## Goal
Pull out each line below that contains the string "coordinates", and copy every such line in full. Case counts, so match capital and small letters exactly.

## Data supplied
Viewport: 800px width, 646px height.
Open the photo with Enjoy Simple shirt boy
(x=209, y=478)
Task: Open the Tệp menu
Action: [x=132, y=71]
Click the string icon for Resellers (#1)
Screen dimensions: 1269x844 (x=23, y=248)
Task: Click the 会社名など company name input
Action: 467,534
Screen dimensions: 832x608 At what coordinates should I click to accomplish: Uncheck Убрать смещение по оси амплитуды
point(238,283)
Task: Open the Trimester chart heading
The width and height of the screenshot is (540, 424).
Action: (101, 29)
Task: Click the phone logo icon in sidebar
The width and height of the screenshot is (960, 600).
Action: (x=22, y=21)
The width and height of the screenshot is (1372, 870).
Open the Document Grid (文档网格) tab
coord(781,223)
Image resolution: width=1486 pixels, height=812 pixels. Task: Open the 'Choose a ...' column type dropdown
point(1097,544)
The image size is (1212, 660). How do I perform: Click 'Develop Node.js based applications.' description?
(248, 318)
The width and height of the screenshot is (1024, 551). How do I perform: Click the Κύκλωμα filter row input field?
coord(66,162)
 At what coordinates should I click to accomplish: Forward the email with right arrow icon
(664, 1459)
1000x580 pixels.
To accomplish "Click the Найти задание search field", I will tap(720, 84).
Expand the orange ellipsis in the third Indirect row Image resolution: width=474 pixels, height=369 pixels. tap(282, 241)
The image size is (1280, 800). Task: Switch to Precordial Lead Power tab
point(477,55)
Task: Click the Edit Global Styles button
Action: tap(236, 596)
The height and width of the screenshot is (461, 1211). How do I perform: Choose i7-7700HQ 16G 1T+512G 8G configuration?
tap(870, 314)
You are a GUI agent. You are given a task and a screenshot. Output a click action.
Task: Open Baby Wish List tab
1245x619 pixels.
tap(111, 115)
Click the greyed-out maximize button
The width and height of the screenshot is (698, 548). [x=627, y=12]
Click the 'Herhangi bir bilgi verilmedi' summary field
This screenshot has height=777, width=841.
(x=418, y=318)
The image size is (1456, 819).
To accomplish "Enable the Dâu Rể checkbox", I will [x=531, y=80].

## The solution
Screen dimensions: 832x608 At what coordinates should I click to accomplish: Uncheck Убрать смещение по оси амплитуды
 At what coordinates should I click to accomplish: Forward the email with right arrow icon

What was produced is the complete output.